With Gartner projecting $15 trillion in agent-mediated B2B spend by 2028, the buying process is splitting into a machine screen and a human screen, and winning now requires both.

Credit: The Revenue Wire

Somewhere in your pipeline right now, there is a deal being evaluated by something that never sleeps, never takes a meeting, and never gets swayed by a great demo. Buyer-side AI agents have started doing the research, shortlisting, and in some cases the negotiating that procurement teams used to do by hand, and the analyst firms tracking the shift say it is moving faster than most sales organizations have priced in.

The scale of the forecast is hard to overstate. In its top strategic predictions, Gartner projects that by 2028, 90% of B2B buying will be AI agent intermediated, pushing more than $15 trillion of B2B spend through agent exchanges. Gartner's chief of AI research Daryl Plummer put it plainly in the firm's predictions overview: "Procurement is being reprogrammed, not by policy but by invisible agents."

The near-term numbers say this has already started. Forrester's 2026 B2B predictions found that 61% of purchase influencers say their organization has or will use a private generative AI engine to support purchasing, and the firm expects at least one in five B2B sellers to be pulled into agent-led quote negotiations this year, responding to AI buyer agents with dynamically delivered counteroffers through seller-controlled agents of their own. That is machine negotiating with machine, live, inside deals that used to run entirely on phone calls and redlines.

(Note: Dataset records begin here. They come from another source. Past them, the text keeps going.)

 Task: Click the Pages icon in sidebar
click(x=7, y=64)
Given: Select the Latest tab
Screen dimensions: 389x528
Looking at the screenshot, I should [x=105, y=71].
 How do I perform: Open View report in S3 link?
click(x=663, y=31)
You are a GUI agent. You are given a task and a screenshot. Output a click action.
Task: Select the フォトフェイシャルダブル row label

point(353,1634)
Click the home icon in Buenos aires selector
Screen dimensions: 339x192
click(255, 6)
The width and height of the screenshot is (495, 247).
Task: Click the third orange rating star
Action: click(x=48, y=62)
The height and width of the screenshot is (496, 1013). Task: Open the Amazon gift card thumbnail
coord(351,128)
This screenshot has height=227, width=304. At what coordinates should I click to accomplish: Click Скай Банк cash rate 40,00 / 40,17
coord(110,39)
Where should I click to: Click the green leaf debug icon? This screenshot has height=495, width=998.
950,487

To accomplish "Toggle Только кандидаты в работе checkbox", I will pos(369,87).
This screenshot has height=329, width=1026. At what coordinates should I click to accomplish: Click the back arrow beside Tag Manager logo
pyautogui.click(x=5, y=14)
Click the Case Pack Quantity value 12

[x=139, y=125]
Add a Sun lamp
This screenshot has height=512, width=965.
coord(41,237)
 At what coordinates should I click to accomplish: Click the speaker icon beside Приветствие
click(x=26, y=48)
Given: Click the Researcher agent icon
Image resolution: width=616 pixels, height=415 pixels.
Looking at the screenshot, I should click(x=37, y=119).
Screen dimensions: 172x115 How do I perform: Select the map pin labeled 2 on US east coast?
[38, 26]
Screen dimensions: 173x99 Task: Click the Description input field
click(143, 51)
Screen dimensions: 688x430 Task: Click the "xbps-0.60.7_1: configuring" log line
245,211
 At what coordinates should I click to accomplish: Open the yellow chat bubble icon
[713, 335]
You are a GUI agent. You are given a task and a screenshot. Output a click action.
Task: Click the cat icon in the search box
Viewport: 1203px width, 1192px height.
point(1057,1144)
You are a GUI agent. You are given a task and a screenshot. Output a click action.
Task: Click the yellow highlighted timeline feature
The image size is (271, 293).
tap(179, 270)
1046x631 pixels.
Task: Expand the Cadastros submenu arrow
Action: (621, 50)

What a machine buyer actually evaluates

Selling to an agent is a different sport than selling to a human, because agents do not read your website the way a person does. As Digital Commerce 360 noted in its coverage of the Gartner forecast, agent-mediated procurement runs on verifiable data feeds and standardized trust frameworks, favoring products with machine-readable specifications, structured pricing, and APIs an agent can query in real time. A supplier whose pricing lives in a PDF and whose quoting process requires a rep to build a spreadsheet is, functionally, invisible to a buyer agent scanning the category.

That reshapes the top of the funnel too. Traditional search optimization matters less when the buyer's first researcher is an AI assistant assembling a shortlist from whatever sources it trusts. Gartner expects agent engine optimization to begin displacing SEO and pay-per-click as the discipline that determines whether you are even in the consideration set. The strategic question shifts from where you rank to whether you are in the answer.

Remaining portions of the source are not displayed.